Cin Ali’nin yaratıcısı Rasim Kaygusuz, çocuklara okumayı öğretmek ve sevdirmek için bir çizgi karakterin çok yararlı olacağını düşünmüş ve hazırladığı kısacık kitapların hepsini Cin Ali ile doldurmuş. Cin Ali’yi Selçuk Seğmen çizmiş.
Artık bir Cin Ali Müzesi ve Cin Ali Vakfı bile var. Cin Ali’nin tanıtıldığı web sitesinde kitapların özellikleri şöyle tanıtılıyor: “Serinin ilk kitabı, kısa ve kolay sözcüklerden oluşan tümcelerden oluşmaktadır. Her kitap bir öncekinden zor, bir sonrakinden kolaydır.” Dizideki kitaplar da sıralanmış: Cin Ali’nin Atı. Cin Ali’nin Topu. Cin Ali’nin Topacı. Cin Ali’nin Kara Gözlü Kuzusu. Cin Ali’nin Oyuncakları. Cin Ali Okula Başlıyor. Cin Ali Okulda. Cin Ali Çocuk Bahçesinde. Cin Ali ile Berber Fil. Cin Ali Kır Gezisinde.

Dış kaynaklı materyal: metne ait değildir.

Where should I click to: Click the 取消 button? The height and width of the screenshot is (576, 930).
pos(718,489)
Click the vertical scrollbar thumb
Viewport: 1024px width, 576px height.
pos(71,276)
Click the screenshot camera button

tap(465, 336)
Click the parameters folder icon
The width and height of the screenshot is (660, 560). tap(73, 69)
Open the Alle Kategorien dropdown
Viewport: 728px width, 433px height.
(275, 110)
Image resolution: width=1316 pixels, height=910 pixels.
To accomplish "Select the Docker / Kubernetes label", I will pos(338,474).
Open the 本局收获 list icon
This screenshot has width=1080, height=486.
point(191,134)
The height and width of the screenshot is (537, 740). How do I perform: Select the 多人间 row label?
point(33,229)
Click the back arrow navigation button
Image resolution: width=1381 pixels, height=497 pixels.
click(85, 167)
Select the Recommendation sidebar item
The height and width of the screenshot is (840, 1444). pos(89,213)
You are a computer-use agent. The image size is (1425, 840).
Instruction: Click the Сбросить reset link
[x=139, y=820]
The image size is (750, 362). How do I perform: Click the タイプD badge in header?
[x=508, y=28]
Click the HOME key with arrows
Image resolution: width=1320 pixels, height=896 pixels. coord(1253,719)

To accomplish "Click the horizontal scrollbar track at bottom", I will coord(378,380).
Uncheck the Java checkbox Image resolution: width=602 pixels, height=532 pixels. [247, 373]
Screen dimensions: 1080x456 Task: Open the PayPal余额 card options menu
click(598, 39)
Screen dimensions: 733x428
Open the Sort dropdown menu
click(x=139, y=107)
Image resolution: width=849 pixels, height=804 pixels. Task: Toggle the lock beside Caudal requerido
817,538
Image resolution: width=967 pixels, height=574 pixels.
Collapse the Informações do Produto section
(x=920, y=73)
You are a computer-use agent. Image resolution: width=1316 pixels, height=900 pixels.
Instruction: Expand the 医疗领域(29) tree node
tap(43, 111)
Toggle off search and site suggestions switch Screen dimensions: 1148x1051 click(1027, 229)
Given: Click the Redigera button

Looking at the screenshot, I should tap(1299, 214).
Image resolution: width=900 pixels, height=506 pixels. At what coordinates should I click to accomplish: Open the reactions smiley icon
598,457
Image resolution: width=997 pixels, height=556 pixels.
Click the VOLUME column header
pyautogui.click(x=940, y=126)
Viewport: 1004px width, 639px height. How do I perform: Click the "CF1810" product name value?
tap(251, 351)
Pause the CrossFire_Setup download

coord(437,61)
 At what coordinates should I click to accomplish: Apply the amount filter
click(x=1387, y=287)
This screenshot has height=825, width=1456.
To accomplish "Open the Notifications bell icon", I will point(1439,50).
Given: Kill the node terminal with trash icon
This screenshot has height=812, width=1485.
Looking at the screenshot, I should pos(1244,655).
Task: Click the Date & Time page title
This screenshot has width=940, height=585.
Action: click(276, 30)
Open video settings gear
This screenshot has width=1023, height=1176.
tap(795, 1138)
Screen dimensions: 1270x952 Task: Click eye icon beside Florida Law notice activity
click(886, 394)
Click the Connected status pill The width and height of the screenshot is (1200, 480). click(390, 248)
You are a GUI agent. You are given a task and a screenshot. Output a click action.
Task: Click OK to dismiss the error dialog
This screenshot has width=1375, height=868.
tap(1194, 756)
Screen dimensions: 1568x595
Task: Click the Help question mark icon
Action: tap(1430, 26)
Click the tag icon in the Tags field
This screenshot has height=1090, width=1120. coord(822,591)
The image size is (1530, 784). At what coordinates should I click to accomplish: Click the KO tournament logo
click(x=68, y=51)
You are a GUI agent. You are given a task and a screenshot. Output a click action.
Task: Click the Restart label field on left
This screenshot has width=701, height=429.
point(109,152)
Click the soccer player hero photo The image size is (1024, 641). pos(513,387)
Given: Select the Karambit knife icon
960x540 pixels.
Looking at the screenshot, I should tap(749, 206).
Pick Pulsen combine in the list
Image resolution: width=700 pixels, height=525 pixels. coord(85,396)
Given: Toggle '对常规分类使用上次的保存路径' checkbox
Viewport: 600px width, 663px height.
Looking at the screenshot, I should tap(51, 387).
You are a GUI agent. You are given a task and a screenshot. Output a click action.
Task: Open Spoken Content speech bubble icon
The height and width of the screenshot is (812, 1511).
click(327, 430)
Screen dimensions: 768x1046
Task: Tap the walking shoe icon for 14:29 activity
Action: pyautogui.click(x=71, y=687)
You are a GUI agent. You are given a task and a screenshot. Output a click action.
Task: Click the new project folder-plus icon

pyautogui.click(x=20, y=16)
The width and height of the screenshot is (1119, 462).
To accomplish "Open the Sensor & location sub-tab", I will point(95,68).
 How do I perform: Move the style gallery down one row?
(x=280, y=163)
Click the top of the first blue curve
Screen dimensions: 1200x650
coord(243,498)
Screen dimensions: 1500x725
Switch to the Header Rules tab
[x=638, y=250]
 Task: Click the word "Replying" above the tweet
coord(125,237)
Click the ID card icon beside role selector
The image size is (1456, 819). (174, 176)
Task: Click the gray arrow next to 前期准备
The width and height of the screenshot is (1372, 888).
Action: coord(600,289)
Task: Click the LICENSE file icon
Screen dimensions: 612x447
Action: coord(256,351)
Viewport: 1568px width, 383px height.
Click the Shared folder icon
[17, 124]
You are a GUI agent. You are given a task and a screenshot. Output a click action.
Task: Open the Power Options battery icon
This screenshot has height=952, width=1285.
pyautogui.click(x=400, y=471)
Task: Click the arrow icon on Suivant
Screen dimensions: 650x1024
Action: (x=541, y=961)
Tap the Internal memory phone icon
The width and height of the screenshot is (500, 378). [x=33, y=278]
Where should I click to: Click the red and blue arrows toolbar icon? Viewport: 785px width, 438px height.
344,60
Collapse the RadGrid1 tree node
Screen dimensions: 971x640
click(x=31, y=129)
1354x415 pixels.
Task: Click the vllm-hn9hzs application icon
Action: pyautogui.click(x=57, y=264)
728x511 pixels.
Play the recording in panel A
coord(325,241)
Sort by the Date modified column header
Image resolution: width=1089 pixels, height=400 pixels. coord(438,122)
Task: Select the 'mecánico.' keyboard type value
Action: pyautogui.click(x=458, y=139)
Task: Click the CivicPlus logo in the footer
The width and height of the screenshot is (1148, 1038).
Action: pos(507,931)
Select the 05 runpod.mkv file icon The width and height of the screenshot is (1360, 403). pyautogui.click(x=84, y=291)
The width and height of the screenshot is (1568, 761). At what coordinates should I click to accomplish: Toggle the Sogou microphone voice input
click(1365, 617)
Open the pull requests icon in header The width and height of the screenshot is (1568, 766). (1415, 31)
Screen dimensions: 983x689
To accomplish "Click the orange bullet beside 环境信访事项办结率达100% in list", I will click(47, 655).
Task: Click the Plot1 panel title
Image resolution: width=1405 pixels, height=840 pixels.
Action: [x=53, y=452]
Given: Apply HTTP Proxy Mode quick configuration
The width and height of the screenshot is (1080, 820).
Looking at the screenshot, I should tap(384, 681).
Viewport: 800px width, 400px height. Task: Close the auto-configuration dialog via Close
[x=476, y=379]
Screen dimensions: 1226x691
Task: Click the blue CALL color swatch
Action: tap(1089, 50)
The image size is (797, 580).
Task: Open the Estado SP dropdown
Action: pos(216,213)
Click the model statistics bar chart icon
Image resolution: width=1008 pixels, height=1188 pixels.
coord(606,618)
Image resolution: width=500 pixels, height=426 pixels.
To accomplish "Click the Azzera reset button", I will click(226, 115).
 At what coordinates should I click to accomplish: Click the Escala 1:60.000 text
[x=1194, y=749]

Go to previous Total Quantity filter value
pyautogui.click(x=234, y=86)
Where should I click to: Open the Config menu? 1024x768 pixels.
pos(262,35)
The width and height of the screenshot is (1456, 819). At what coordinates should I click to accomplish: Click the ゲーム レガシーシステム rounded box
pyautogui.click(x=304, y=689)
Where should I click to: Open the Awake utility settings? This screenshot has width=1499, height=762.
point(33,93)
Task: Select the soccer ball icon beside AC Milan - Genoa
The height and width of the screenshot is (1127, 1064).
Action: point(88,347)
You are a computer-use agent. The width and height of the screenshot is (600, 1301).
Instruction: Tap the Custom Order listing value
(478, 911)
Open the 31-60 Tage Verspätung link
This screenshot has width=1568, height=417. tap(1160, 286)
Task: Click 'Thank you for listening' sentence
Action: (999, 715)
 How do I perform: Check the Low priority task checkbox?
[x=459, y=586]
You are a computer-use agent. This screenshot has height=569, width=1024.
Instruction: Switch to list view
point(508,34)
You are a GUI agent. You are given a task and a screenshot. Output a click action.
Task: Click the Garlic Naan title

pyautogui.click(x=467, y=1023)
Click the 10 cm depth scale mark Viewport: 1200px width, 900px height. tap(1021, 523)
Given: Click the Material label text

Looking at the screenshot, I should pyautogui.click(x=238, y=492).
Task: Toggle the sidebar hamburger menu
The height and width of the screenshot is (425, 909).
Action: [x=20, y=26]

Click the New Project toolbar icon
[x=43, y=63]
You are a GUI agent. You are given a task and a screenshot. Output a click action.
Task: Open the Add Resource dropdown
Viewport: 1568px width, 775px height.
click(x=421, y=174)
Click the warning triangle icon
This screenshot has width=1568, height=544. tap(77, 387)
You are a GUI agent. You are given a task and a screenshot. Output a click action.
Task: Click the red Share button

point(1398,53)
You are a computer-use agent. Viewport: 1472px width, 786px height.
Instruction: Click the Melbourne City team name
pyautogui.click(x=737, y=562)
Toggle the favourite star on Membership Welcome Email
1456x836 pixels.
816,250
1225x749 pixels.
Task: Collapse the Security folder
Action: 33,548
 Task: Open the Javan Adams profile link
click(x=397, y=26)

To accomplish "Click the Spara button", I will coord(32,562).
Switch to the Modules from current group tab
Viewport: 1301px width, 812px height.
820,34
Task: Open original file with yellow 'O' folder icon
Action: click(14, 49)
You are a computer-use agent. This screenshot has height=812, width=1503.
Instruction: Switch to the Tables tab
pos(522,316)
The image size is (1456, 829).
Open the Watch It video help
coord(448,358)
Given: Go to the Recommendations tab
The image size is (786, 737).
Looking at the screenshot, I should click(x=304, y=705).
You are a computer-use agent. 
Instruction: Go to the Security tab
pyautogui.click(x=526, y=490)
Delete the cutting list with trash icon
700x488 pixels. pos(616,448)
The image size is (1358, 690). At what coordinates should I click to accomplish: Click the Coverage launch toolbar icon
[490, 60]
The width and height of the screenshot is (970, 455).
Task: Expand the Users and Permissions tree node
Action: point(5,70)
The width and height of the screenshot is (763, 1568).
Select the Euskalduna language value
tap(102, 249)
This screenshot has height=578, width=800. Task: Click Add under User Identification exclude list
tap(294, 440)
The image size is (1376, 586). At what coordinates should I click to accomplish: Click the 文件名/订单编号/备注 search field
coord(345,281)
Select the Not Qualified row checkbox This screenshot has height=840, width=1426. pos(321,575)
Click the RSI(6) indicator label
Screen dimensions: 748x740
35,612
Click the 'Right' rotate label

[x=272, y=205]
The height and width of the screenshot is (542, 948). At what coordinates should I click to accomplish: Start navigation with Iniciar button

Dizi güncellenmek istense, birçok sevimli değişiklik üretilebilirdi. Cin Aslı, Cin Aram, Cin Ani, Cin Andonis, Cin Ayman gibi adlar hemen akla gelebilirdi. Ama günümüzde çocukların iyiliği ve yararı her gün daha da geriye itiliyor.
Çocukların yararını düşünmeyen bugünkü rejim, Cin Ali’ye el atacak olsa, kim bilir neler yapardı! Belki bir Cin Bilal üretmeye kalkar, sonra gelen tepkiler nedeniyle geri adım atarlardı. Çocuklara yönelik yayın denince akıllarına hemen propaganda geldiği için, belki hilafet ve halife sevdasını hiç gizlemeyen Abdurrahman akıllarına gelir ama Cin Abdurrahman gibi bir adın hiç uymayacağını hemen anlarlardı.
Kolaylık olsun, Hamdi diye karar verdiler varsayalım: Cin Hamdi! Peki nasıl bir dizi isterler, ne gibi başlıklar koyarlardı? Cin Hamdi neler yapar, nerelere giderdi? Hemen başlarlardı: Cin Hamdi Kur’an kursunda! Cin Hamdi imam hatipte! Cin Hamdi camide!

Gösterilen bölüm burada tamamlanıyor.